Appellees carried their initial burden by pointing to a lack of evidence supporting Appellants’ Bivens claim. Appellants produced no affidavits or other evidence in response. The district court’s ruling on the summary judgment motion was therefore correct.

IV. CONCLUSION

For the foregoing reasons, the judgment of the district court is AFFIRMED.

. Appellants repeatedly characterize this and other misstatements in later declarations as “perjury.” Hadley claims that they are merely "clerical errors,” that he inadvertently mis-staled the date of the conversation. Appellants have not denied that the conversation ever took place; they have only denied that it took place on June 3, 1997.

. Subsequent to the filing of this lawsuit, § 7433 was amended to cover negligent misconduct as well, but the amendment applies only to actions of IRS employees after July 22, 1998, and hence is inapplicable in this case. Liability for negligence is in any event irrelevant to the questions presented.

. The distinction can be especially important with respect to damages. Section 7431 provides for a minimum of $1,000 in damages per unauthorized disclosure, and there is no statutory maximum. See 26 U.S.C. § 7431(c). Section 7433 provides for a maximum of $1 million in damages ($100,000 in the case of negligence), and there is no statutory minimum. See 26 U.S.C. § 7433(b).

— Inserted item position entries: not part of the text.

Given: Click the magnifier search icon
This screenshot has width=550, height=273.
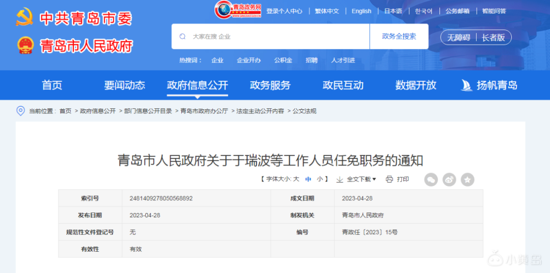Looking at the screenshot, I should point(182,37).
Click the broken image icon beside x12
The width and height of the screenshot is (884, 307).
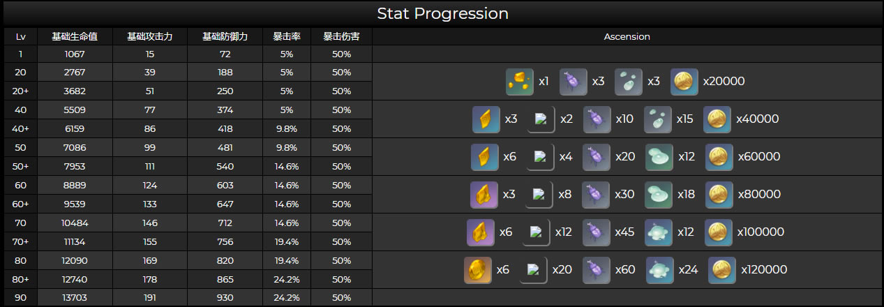click(x=537, y=232)
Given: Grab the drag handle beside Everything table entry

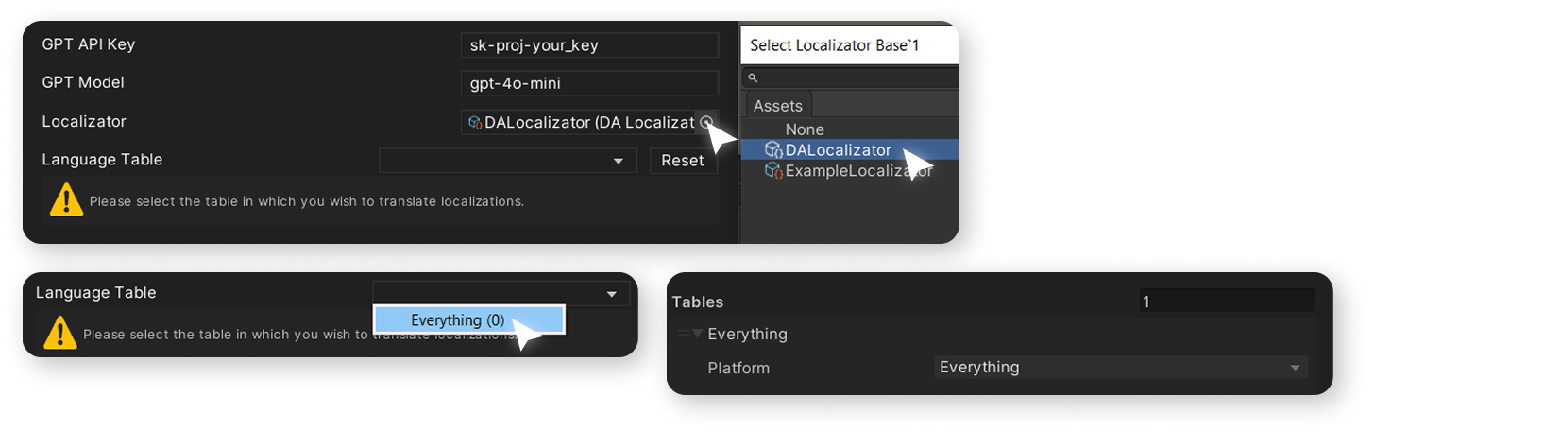Looking at the screenshot, I should pos(682,334).
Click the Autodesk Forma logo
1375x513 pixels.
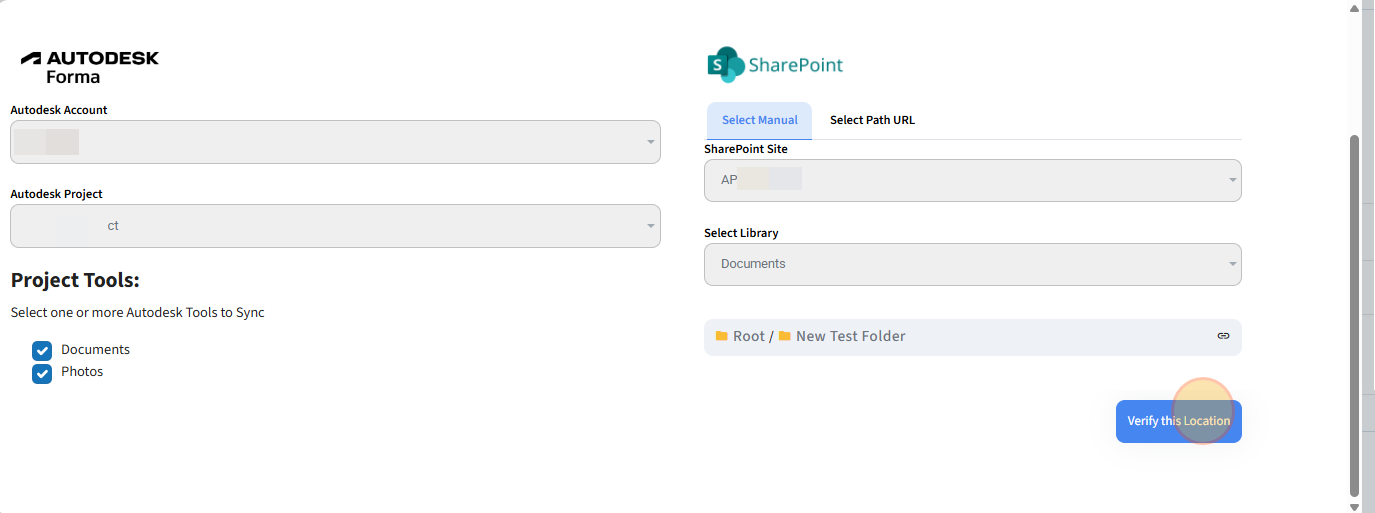90,67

. It does fairly appear that Appellants, through the use of various "incorporation” paragraphs in their first amended complaint, also alleged violations of § 6103 in support of their § 7433 claim. However, because Appellants did not in their opening brief support their § 7433 claim by pointing to any specific code provision or regulation (including § 6103) that was allegedly violated, this matter has been waived. See United States v. Viramontes-Alvarado, 149 F.3d 912, 916 n. 2 (9th Cir.1998) (“[SJince this matter was not specifically and distinctly argued in [appellant’s] opening brief we need not consider it.”); Miller v. Fairchild Indus., Inc., 797 F.2d 727, 738 (9th Cir.1986).

. Because we conclude that there was no constitutional violation, we need not reach the issue of whether a Bivens claim is available for Fourth and Fifth Amendment violations that are alleged to occur in the course of tax collection activity.

. The Privacy Act provides that ''[n]o agency shall disclose any record-which is contained *436in a system of records by any means of communication to any person,” subject to certain listed exceptions. 5 U.S.C. § 552a(b). The Act grants to an individual adversely affected by an unauthorized disclosure the right to "bring a civil action against the agency...." Id. § 552a(g)(l).